このチョコだって、このままにしてたのでは痛ませてしまう。
せめて……自分の口に入れてあげよう。
フェイトは丁寧にリボンと包装紙を解き、ケースを開け、ちょっとベタなデザインなハート型のチョコクッキーを取り出して口にした。
「にがい…」
ブラックコーヒーを余裕で飲める彼の舌に合わせて、甘味は控えめに作ってはいたが、昨日味見した以上にビターだった。
微かに胸の奥が引き締められるのを感じながら、クッキーを食べ終えるフェイト。
「(フェーーーイト、こっちこっち)」
念話による声が彼女の脳裏に直接響く。
声の主はアルフだ。
地上に目を向け見下ろすと、校門前に狼の耳と尾を隠しつつ、買い物袋を手に持った彼女が手を振っている姿が視界に入った。
数分後、二人は横に並んで帰宅の途についていた。
ちなみにアルフの外出理由はリンディから頼まれての買い物で、帰る途中に聖祥に一時寄ったのは、その前に偶然なのはたちをばったり会ったことと。
「何か胸の奥がちょっと、絞められた感じがしてさ」
使い魔の精神リンクで彼女の心境が伝わってきたことによるもの。
共有した感情そのものは漠然としたものだが、今日が何の日であることと、フェイトが好意寄せる人物、そして今彼が何をしているかを照らし合わせたことで、大体の事情は理解していたので、敢えて話題にはしなかった。

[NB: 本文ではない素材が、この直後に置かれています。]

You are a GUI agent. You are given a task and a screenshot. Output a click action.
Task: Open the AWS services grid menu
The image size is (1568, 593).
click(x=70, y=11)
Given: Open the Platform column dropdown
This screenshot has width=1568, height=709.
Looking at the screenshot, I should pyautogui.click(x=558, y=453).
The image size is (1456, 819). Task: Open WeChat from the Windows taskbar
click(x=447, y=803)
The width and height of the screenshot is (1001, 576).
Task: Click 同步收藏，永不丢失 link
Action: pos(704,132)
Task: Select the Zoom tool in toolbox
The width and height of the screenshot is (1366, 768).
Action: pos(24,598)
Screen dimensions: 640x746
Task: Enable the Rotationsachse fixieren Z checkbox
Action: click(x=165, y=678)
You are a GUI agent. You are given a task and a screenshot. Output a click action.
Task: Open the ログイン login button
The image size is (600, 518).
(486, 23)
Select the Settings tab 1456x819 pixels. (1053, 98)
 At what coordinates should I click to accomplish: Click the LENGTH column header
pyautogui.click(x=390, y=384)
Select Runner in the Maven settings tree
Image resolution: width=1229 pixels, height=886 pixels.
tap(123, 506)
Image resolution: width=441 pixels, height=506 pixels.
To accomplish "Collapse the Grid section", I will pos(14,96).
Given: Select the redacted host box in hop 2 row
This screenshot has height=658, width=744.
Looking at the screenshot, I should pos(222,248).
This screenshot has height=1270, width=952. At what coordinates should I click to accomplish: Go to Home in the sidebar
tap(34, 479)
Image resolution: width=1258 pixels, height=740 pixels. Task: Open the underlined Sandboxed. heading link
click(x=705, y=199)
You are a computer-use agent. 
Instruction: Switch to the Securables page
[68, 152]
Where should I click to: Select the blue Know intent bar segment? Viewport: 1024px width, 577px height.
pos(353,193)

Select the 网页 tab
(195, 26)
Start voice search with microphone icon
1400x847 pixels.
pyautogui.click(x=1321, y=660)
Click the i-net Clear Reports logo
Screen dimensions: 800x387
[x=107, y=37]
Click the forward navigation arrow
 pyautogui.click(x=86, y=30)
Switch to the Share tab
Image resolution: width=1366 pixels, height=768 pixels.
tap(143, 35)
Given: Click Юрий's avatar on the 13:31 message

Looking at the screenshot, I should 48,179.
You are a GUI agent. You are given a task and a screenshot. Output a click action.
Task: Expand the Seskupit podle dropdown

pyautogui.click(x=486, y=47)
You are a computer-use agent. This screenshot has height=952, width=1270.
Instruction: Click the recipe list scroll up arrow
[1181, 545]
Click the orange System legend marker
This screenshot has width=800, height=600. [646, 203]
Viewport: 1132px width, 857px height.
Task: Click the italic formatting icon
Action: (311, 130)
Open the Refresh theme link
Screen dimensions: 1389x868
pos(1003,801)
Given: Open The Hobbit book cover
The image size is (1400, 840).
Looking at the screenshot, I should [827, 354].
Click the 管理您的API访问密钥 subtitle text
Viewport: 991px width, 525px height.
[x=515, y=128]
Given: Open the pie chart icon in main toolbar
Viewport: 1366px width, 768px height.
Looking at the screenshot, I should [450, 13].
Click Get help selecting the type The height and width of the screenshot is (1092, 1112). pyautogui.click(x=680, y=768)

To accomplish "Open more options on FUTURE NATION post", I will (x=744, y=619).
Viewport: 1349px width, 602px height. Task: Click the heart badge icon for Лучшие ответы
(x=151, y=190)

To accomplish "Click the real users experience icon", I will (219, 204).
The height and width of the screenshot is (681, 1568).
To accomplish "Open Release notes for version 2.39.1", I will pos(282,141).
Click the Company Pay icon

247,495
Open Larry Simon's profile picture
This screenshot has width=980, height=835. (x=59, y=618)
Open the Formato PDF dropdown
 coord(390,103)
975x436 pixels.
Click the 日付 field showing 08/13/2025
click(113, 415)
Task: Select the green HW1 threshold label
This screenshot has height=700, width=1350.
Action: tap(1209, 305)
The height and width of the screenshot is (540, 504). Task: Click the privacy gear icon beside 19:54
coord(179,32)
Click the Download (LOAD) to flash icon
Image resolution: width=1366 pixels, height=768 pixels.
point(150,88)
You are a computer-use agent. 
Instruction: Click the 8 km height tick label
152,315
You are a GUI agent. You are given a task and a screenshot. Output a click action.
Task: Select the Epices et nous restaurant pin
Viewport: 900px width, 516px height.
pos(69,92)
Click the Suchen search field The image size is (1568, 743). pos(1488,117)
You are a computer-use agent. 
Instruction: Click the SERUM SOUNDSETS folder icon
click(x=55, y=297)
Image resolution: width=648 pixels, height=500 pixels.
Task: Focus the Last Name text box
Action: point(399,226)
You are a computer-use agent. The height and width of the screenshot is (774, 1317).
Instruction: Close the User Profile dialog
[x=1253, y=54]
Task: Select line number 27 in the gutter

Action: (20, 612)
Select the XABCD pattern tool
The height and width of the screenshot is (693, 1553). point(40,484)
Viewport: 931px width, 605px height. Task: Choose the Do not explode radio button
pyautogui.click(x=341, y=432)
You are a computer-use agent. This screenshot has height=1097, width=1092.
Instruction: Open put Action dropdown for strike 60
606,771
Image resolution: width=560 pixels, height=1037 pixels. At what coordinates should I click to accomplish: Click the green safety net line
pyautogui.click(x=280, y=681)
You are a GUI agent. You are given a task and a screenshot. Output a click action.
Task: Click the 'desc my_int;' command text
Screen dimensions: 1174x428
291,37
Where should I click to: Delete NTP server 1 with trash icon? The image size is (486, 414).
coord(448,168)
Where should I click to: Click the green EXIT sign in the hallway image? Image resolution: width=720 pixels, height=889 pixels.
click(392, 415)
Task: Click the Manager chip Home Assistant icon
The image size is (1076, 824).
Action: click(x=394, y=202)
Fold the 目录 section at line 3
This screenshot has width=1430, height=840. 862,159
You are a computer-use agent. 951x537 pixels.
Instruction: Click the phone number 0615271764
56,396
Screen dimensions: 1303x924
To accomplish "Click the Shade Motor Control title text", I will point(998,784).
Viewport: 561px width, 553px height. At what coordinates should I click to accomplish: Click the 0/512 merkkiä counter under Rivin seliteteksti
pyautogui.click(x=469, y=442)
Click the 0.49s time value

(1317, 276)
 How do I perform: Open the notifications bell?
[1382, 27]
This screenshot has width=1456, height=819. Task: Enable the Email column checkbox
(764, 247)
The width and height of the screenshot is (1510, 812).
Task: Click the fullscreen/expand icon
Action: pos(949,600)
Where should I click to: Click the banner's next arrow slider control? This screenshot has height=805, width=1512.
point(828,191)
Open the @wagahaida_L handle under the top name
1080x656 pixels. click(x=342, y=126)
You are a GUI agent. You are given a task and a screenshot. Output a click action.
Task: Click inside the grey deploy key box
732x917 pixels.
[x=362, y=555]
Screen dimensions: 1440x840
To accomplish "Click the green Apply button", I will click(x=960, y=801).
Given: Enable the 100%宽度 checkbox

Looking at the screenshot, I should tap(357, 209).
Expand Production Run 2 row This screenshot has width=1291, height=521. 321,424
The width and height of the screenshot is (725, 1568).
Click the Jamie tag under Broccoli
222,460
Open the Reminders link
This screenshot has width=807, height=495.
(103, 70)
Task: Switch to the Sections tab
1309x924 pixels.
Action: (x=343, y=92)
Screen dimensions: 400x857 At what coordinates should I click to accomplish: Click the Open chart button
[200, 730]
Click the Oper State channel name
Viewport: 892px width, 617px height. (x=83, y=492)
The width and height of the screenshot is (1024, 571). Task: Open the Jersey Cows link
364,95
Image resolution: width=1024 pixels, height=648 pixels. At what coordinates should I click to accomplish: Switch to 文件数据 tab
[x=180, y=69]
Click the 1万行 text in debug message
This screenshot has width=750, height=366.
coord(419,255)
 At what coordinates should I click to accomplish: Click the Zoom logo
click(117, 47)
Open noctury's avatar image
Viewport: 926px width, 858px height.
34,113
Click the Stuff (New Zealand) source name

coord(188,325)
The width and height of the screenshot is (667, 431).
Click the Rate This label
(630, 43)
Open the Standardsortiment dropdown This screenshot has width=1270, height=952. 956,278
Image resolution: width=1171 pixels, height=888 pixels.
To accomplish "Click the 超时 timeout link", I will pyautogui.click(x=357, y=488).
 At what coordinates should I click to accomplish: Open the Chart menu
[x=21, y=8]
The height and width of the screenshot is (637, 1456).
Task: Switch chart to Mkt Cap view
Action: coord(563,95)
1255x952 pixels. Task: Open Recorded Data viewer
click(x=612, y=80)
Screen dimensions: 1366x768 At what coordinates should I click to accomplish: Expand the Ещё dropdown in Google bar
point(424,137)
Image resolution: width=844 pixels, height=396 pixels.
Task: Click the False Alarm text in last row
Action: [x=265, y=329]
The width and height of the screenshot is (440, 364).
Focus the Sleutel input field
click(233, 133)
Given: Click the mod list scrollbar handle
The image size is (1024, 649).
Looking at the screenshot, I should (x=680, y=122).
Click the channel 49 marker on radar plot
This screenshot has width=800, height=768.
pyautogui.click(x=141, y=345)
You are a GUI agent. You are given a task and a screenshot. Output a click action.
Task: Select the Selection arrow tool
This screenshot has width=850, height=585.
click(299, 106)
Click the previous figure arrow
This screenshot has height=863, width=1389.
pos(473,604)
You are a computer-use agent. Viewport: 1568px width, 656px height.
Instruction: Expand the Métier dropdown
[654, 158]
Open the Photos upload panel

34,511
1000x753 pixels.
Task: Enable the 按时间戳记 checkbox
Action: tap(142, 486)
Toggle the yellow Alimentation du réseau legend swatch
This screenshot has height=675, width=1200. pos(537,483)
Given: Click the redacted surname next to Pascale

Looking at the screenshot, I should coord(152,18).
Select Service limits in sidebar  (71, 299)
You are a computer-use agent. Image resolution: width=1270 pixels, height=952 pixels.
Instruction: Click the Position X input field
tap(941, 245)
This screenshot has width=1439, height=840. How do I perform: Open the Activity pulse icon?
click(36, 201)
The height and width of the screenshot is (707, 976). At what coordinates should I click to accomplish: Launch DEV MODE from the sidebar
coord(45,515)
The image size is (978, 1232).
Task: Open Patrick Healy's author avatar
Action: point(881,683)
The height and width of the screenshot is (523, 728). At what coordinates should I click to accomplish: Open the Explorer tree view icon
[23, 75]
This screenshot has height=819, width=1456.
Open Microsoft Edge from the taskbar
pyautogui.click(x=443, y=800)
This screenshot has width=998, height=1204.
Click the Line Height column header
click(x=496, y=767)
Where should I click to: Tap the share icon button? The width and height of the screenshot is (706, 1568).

できれば彼には早いとこ帰って来てほしいとは思うが、例の誘拐犯な正体不明の宇宙人相手では手こずるのは無理ないし、愚痴零したところでどうにもならない。
何より、どこかの世界の危機に立ち向かってる彼を悪く言う気になどなれなかった。
「あ…」
フェイトが空を見上げながら立ち止まった。
「フェイト?」
どうしたのか? とアルフが尋ねると。
「ゼロのウルトラサインが」
と彼女が答えた。
「え? どこどこ?」
アルフは空を見渡すが目に入るのはまだ青味がかった夜空と星いくつかだけで、フェイトが目にしているであろう光でなぞられたサインは見えなかった。
どうやら彼女にしか見えない仕様であるらしい。
「ゼロは何て言ってた?」
ふっと浮かんだフェイトの笑顔で吉報であることは分かったが一応聞いてみた。
「もう数日したら戻れるって」
「よかったじゃん、まあ今年は……何というか、残念ではあったけどさ、来年はきっと渡せるって」
「うん//////」
「いっそ来月のホワイトデーにでもリベンジしようよ」
「でも……その日は男の子が女の子にお返しをする日だよ」
「固いことは気にしない、要は気持ちだよ気持ち」
「……………………………そう、だね」
心に伝わるフェイトの喜びを感知しながら、エールの言葉を掛けるアルフであった。
ホワイトデー特別編に続く。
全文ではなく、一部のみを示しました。